Of course the answer to all my questions is ‘politics.’ It is for political reasons, not scientific that you ask me to accept a linear assumption to a a non-linear equation. It is for political reasons that you worry about the warming contingency plan and not one for cooling. And it is for political reasons that you offer such a reasonable “compromise” and complain about the difficulties in engaging in rational debate with conservatives.
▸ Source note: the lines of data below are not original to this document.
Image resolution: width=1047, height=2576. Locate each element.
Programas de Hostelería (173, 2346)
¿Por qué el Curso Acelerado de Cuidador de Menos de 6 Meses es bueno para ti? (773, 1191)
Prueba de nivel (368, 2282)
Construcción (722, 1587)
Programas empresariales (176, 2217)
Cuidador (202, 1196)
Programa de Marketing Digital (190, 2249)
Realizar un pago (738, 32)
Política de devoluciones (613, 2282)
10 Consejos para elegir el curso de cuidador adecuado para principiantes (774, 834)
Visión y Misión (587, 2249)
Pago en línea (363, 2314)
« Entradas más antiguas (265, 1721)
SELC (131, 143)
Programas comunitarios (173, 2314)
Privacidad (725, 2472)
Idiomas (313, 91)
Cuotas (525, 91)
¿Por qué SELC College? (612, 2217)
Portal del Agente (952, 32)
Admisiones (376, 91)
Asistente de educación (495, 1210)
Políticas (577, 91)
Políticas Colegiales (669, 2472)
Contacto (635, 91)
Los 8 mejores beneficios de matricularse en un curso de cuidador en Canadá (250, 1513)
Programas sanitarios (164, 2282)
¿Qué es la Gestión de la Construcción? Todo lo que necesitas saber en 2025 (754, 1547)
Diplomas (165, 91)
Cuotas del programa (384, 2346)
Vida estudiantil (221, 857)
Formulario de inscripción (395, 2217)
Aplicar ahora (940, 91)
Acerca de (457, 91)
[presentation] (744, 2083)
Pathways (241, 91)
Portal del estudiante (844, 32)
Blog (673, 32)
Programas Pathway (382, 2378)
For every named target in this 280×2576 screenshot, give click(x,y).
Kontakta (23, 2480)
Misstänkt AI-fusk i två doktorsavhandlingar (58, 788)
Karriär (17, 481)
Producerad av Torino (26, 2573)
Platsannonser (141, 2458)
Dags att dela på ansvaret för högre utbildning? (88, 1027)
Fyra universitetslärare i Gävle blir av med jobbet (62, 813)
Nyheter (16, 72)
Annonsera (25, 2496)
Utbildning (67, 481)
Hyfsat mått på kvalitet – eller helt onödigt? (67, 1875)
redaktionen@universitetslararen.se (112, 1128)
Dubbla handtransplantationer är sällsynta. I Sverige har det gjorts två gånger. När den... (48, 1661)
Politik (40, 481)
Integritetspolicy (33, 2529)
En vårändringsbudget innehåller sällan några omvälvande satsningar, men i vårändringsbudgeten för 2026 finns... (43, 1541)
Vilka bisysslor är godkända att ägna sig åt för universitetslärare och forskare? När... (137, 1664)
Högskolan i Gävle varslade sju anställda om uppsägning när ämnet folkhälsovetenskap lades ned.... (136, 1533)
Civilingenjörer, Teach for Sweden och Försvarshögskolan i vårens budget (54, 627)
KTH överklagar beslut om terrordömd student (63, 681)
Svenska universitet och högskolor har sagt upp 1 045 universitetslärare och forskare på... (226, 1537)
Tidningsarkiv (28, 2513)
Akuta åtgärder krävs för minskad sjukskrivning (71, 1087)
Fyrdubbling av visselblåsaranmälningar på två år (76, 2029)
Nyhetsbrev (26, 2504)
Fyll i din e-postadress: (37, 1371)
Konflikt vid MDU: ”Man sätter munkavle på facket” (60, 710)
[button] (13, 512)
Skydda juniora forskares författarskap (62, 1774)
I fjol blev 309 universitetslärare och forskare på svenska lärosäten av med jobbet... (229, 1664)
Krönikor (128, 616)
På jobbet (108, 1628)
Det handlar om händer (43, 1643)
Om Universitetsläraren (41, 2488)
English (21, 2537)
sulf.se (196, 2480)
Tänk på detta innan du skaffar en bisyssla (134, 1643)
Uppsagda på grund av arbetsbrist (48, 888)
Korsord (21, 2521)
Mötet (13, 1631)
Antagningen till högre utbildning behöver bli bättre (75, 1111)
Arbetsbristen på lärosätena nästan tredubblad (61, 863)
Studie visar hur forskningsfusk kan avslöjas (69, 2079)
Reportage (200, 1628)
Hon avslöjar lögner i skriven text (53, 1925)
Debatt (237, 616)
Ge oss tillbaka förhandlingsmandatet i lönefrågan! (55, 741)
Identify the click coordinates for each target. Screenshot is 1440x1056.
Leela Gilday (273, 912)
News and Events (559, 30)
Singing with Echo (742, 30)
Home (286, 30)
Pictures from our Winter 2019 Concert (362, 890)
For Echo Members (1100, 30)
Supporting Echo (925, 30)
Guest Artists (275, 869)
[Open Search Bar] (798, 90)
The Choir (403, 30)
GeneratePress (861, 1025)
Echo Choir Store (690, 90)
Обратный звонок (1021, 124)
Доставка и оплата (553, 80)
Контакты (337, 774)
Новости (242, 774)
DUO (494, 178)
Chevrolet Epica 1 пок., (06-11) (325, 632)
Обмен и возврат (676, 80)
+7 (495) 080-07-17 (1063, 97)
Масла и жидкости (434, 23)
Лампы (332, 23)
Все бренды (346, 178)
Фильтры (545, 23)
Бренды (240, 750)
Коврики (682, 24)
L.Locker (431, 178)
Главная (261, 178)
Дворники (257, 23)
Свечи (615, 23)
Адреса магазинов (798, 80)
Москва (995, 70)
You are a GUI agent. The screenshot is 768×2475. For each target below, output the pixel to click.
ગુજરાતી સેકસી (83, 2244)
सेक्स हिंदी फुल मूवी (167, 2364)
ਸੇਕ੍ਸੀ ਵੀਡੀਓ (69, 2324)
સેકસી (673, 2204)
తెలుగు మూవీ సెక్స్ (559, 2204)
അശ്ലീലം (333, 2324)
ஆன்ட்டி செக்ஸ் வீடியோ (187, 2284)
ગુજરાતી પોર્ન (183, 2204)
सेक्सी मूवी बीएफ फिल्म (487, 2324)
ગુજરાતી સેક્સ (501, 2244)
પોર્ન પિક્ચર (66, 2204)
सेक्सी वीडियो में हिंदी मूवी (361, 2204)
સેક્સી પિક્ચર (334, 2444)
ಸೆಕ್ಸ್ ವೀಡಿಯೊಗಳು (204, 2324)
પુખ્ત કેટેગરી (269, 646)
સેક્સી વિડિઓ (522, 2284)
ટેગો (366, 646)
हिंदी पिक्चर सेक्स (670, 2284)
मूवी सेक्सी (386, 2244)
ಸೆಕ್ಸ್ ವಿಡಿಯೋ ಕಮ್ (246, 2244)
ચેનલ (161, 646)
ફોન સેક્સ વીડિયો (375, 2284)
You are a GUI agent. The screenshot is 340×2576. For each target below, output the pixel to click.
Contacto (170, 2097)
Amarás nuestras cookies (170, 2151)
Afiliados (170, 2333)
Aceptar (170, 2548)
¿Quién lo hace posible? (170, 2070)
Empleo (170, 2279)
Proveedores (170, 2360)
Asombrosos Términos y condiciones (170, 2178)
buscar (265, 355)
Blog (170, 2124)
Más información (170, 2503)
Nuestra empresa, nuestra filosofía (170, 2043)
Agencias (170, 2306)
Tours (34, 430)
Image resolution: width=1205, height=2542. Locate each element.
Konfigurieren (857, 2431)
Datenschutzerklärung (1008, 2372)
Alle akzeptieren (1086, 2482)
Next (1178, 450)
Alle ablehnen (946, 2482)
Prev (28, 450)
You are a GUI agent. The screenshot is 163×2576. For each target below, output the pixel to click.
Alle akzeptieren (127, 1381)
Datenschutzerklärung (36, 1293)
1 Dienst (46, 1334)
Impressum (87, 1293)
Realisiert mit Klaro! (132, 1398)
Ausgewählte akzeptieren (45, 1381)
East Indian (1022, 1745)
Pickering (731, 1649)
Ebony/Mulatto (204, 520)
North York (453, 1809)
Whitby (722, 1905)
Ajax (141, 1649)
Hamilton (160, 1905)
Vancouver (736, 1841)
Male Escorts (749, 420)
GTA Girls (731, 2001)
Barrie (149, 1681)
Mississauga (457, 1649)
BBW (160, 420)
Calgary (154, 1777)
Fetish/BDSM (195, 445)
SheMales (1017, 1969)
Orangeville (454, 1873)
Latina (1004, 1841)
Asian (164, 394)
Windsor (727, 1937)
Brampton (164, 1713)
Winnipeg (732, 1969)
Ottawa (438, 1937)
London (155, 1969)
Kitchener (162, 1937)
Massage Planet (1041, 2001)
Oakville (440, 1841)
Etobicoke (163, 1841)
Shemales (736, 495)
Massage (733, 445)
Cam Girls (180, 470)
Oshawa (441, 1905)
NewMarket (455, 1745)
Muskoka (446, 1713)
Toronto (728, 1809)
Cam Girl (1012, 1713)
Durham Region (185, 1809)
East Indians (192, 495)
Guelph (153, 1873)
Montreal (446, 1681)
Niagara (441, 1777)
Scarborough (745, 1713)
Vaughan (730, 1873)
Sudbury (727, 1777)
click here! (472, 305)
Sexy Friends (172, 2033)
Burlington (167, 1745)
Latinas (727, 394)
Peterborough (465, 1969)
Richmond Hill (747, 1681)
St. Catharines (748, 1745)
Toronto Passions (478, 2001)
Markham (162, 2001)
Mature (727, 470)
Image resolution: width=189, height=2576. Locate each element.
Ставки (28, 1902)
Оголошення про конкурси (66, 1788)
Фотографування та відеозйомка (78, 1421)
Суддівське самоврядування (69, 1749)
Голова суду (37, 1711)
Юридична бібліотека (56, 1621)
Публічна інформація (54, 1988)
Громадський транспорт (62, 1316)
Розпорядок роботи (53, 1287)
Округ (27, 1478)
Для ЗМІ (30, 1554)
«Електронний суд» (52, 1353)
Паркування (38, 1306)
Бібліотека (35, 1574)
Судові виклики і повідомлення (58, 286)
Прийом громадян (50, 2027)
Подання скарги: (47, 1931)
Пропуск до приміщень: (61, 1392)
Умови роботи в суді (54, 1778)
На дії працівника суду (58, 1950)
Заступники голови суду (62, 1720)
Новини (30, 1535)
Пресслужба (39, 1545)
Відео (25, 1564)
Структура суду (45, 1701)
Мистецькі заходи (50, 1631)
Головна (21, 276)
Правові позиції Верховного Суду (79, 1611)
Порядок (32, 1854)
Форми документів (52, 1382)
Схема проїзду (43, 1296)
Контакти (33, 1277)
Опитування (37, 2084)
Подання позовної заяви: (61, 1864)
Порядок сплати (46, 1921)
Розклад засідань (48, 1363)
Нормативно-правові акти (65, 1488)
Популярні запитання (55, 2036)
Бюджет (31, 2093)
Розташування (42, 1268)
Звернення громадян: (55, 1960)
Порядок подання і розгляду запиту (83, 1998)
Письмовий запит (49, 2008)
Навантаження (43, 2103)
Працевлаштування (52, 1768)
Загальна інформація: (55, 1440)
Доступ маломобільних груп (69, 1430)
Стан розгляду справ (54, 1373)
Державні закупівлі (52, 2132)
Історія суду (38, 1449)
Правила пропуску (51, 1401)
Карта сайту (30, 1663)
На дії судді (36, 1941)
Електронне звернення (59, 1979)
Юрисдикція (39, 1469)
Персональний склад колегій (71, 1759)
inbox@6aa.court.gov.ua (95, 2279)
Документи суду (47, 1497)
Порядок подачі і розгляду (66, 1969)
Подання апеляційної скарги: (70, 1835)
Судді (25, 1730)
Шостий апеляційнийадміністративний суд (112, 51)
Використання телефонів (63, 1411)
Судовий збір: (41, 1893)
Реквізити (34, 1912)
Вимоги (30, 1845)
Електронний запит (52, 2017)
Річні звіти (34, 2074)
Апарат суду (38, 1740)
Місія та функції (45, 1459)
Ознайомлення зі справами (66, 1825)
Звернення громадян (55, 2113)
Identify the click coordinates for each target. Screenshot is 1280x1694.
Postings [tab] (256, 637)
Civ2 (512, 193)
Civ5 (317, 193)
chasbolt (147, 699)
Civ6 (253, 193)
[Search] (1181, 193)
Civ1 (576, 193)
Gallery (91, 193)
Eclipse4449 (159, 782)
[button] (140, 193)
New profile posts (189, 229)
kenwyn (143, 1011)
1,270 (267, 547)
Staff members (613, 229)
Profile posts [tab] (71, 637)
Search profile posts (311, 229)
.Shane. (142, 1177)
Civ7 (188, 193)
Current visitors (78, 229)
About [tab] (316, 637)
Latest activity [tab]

While I appreciate your effort in engaging in “debate” I most value the discussion thread and the abundance of “skeptical” viewpoints articulated so well. But I am left baffled by what a “luke-warmer” is. From what I’ve seen here, a luke-warmer appears to regard science only as a means to political ends, and thinks it’s reasonable and rational to introduce political means as part of the scientific method.
You have asked us to accept some “reasonable” (as defined by you) number, you have asked skeptics to, “agree that a rough metric that acknowledges warming but puts sane boundaries on it would be of use.”
The simple answer is No. It is of no use. It’s silly, naive, and utterly unscientific. You are asking us to marry science and politics. It doesn’t work.